Material shown:
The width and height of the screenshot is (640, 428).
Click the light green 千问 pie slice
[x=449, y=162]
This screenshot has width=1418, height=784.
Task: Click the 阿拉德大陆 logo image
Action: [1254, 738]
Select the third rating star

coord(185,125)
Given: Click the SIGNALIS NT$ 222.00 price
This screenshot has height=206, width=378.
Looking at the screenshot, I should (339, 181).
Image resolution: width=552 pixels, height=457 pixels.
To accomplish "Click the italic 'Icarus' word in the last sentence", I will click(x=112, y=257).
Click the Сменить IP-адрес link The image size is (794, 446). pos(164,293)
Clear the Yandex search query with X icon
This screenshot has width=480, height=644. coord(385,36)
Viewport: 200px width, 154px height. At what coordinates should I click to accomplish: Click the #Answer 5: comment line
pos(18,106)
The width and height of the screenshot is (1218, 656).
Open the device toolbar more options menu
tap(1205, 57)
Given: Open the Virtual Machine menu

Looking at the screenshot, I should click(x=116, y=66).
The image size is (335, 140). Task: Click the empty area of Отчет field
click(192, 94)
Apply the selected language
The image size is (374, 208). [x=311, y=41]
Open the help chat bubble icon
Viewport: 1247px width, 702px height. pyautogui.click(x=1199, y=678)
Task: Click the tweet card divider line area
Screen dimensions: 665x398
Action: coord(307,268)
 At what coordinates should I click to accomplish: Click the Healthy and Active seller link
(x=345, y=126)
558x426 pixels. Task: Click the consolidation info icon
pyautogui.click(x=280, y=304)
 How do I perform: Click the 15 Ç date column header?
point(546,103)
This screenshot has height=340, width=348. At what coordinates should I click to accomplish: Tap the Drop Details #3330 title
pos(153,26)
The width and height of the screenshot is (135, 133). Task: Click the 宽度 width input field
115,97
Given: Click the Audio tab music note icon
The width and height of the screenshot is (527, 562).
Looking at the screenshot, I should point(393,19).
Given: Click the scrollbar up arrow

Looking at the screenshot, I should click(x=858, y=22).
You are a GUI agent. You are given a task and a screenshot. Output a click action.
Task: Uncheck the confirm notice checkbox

Description of the task: Exactly as given, please retype all the entries.

Exercise result:
The width and height of the screenshot is (640, 428).
Click the light green 千问 pie slice
[x=449, y=162]
This screenshot has width=1418, height=784.
Task: Click the 阿拉德大陆 logo image
Action: [1254, 738]
Select the third rating star

coord(185,125)
Given: Click the SIGNALIS NT$ 222.00 price
This screenshot has height=206, width=378.
Looking at the screenshot, I should (339, 181).
Image resolution: width=552 pixels, height=457 pixels.
To accomplish "Click the italic 'Icarus' word in the last sentence", I will click(x=112, y=257).
Click the Сменить IP-адрес link The image size is (794, 446). pos(164,293)
Clear the Yandex search query with X icon
This screenshot has width=480, height=644. coord(385,36)
Viewport: 200px width, 154px height. At what coordinates should I click to accomplish: Click the #Answer 5: comment line
pos(18,106)
The width and height of the screenshot is (1218, 656).
Open the device toolbar more options menu
tap(1205, 57)
Given: Open the Virtual Machine menu

Looking at the screenshot, I should click(x=116, y=66).
The image size is (335, 140). Task: Click the empty area of Отчет field
click(192, 94)
Apply the selected language
The image size is (374, 208). [x=311, y=41]
Open the help chat bubble icon
Viewport: 1247px width, 702px height. pyautogui.click(x=1199, y=678)
Task: Click the tweet card divider line area
Screen dimensions: 665x398
Action: coord(307,268)
 At what coordinates should I click to accomplish: Click the Healthy and Active seller link
(x=345, y=126)
558x426 pixels. Task: Click the consolidation info icon
pyautogui.click(x=280, y=304)
 How do I perform: Click the 15 Ç date column header?
point(546,103)
This screenshot has height=340, width=348. At what coordinates should I click to accomplish: Tap the Drop Details #3330 title
pos(153,26)
The width and height of the screenshot is (135, 133). Task: Click the 宽度 width input field
115,97
Given: Click the Audio tab music note icon
The width and height of the screenshot is (527, 562).
Looking at the screenshot, I should point(393,19).
Given: Click the scrollbar up arrow

Looking at the screenshot, I should click(x=858, y=22).
You are a GUI agent. You are given a task and a screenshot. Output a click action.
Task: Uncheck the confirm notice checkbox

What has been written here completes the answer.